Mary Jo Buggs, 74, a resident at the Lodge at Whispering Pines Assisted Living Center in Plover and a retired University of Wisconsin-Stevens Point (UWSP) professor, formerly of Stevens Point, died Saturday, Jan. 12, 2013.
A private family burial will be held at a later date.
Memorials in her name should be given to the UWSP Foundation, 134 Old Main, Stevens Point, WI 54481, for the English Department Award.
Shuda Funeral Home of Plover assisted the family with arrangements. Condolences may be offered online at www.shudafuneral.com.

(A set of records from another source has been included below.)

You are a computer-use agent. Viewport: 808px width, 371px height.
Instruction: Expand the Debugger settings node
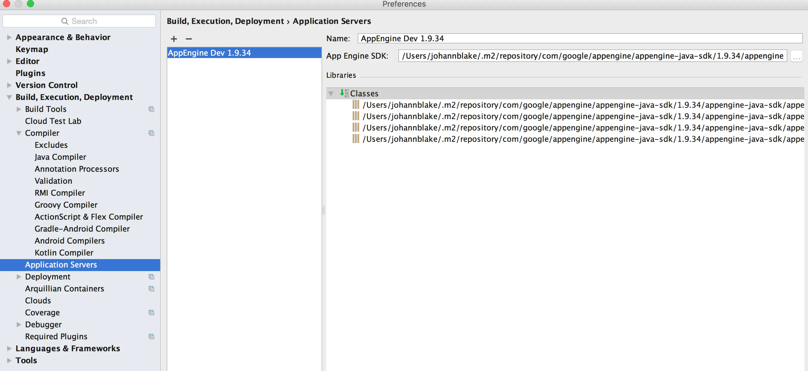click(19, 325)
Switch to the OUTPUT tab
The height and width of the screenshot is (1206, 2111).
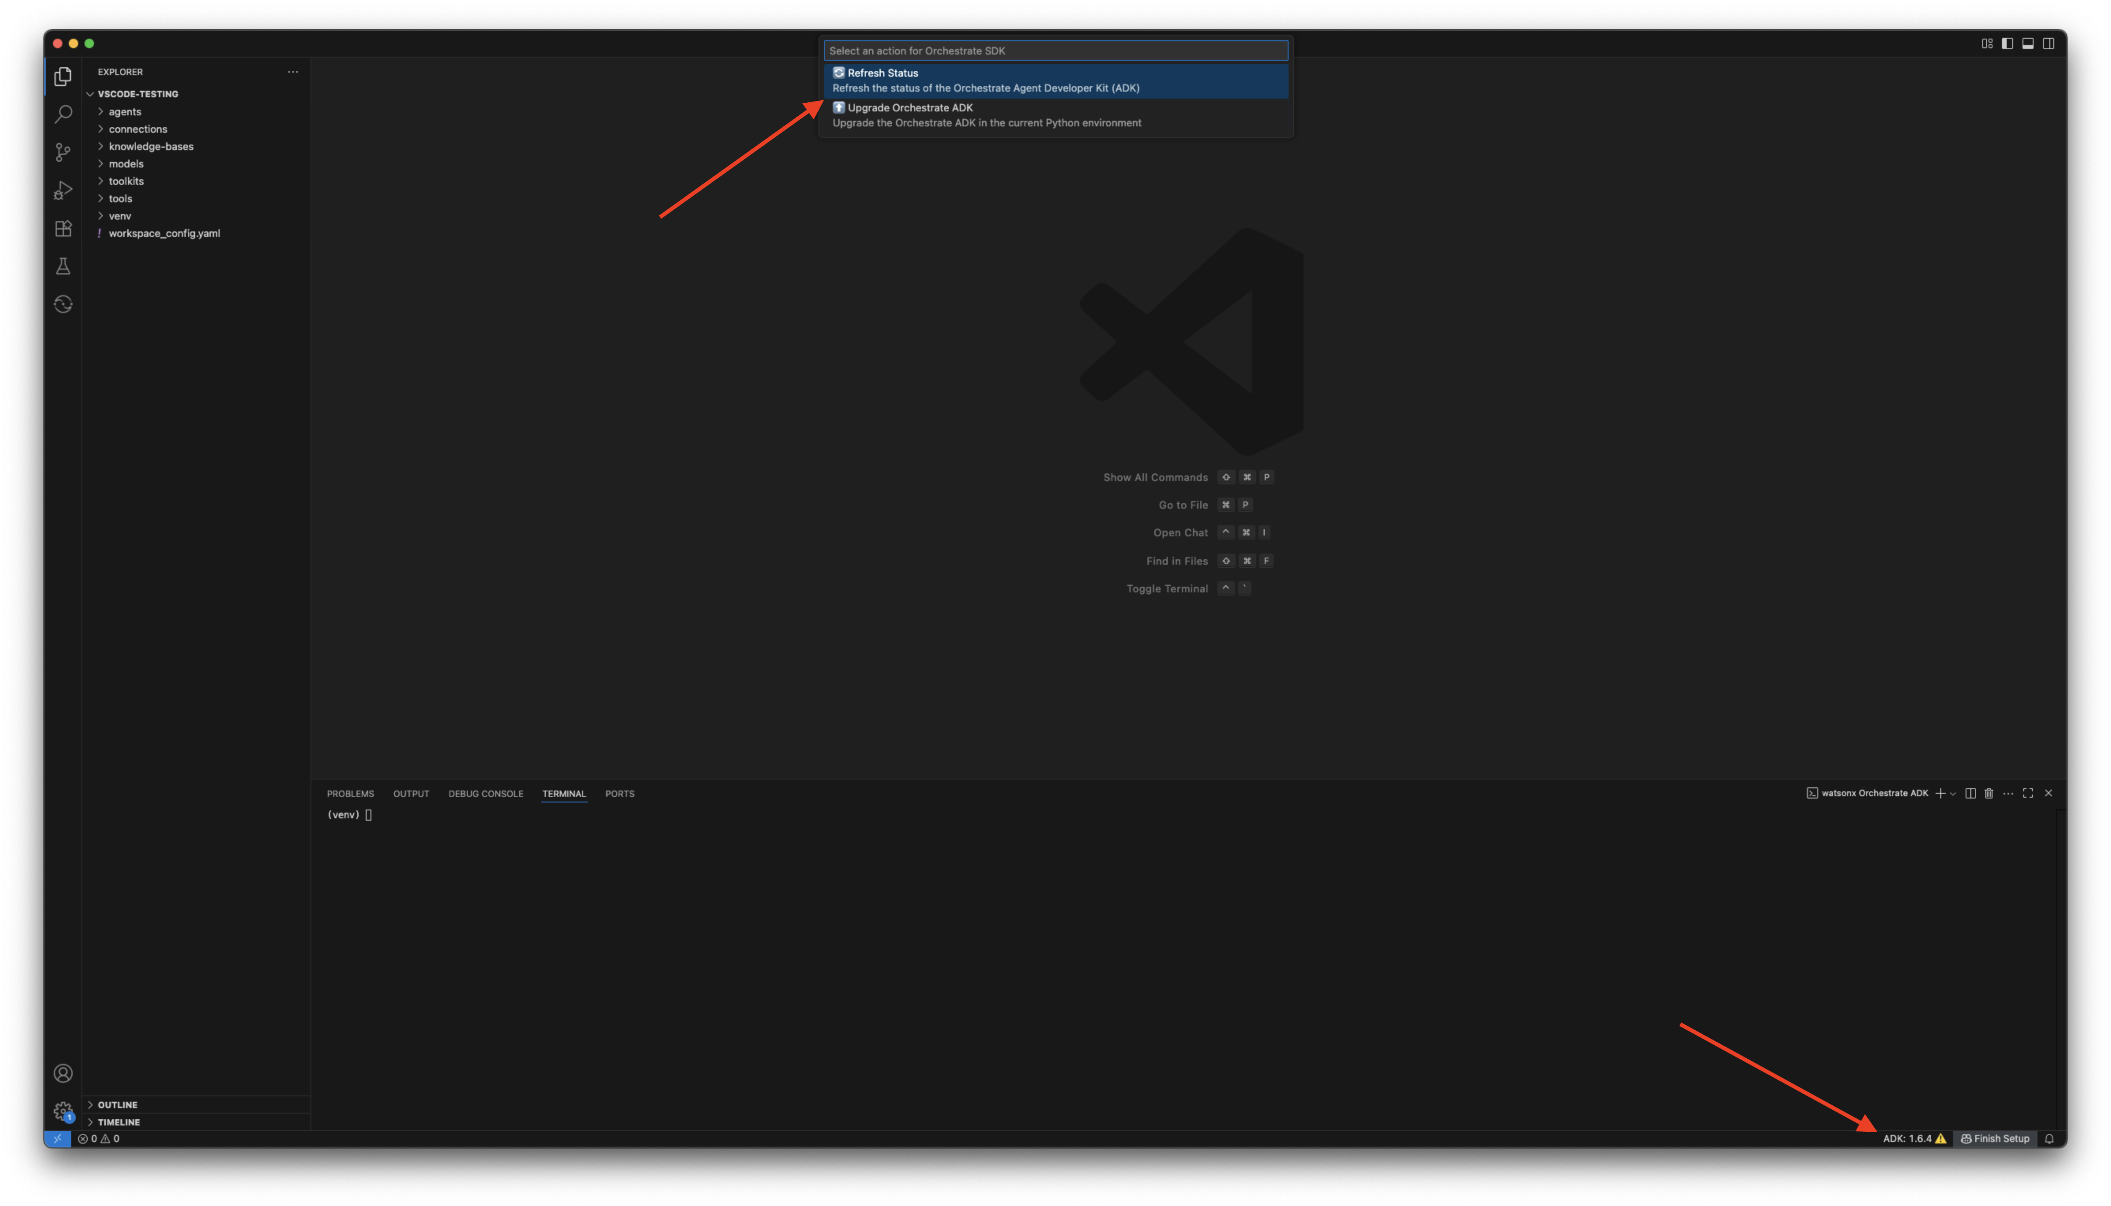pos(411,794)

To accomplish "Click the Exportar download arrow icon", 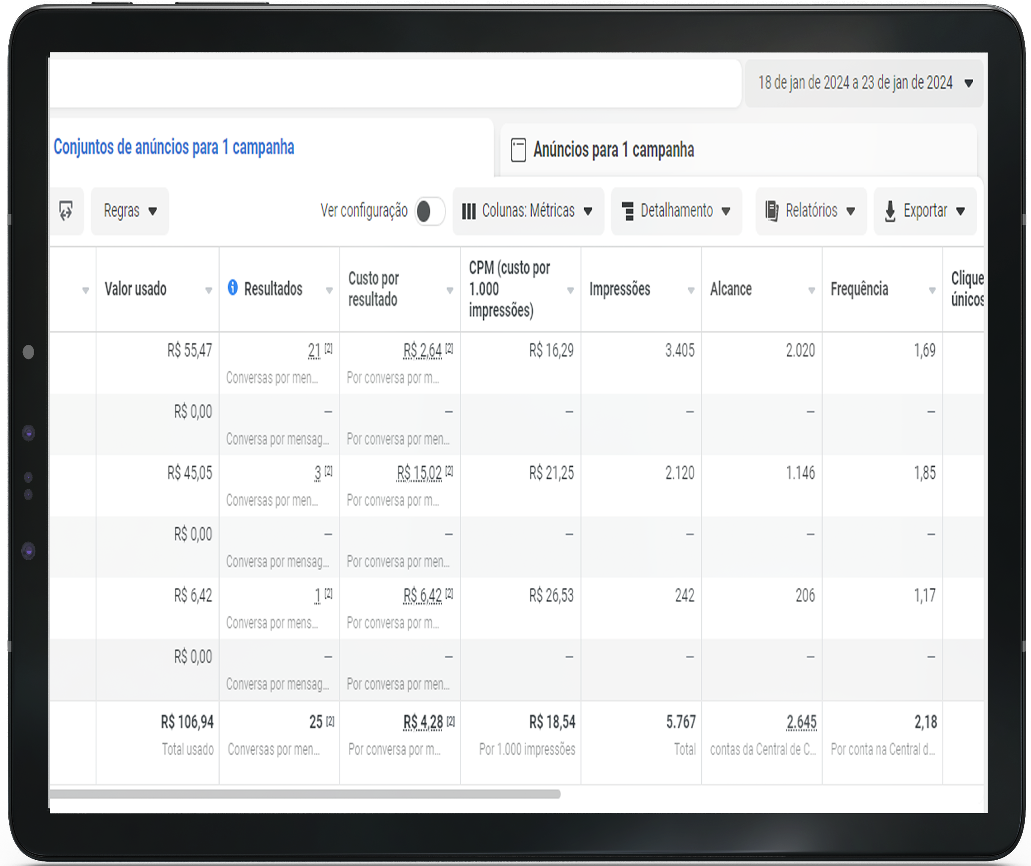I will 890,212.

Ms. Buggs was born March 11, 1938, in Wisconsin Rapids, a daughter of the late Jerome and Dorothy (LeRoux) Buggs. She grew up in central Wisconsin and graduated from P.J. Jacobs High School in Stevens Point in 1955. She attended Wisconsin State College-Stevens Point (now UWSP) in the late 1950s, where she earned a bachelor of science degree in secondary education in 1959. There, she was a member of Mu Chi Omega sorority, editor-in-chief of the Pointer in 1958 and named Homecoming Queen in 1959.
She taught at Lincoln High School in Wisconsin Rapids in the mid-1960s.
She earned a master of science degree in teaching (English) in 1966 from Wisconsin State University-Stevens Point (now UWSP), focusing on the reading interests of adolescents, and began to teach there that fall.
She developed an instrument for grading compositions that was used by the department for many years and was subsequently used in the UWSP Writing Across the Curriculum program of the 1970s where it was called the Buggs Scale, a title she said she really didn’t like.
In 1974, she passed her doctorate preliminary exams in English at UW-Milwaukee, and had a dissertation proposal on American Nature Writers accepted in September 1975. She was active in the Wisconsin Council of Teachers of English and the Popular Culture Association; and she was an active member and sometime chair of the Coordinating Council of Women in Higher Education, a statewide organization promoting Affirmative Action and measures making it possible for women to advance in higher education. She remained at the university until her retirement in 2000.
Survivors include two nieces, Julie Hedgecorth, Saint Louis, Mo., and Amy (Jeff) Wrobel, La Crosse; and two great-nieces.
She was also preceded in death by one sister, Charlotte (Jack) Krull.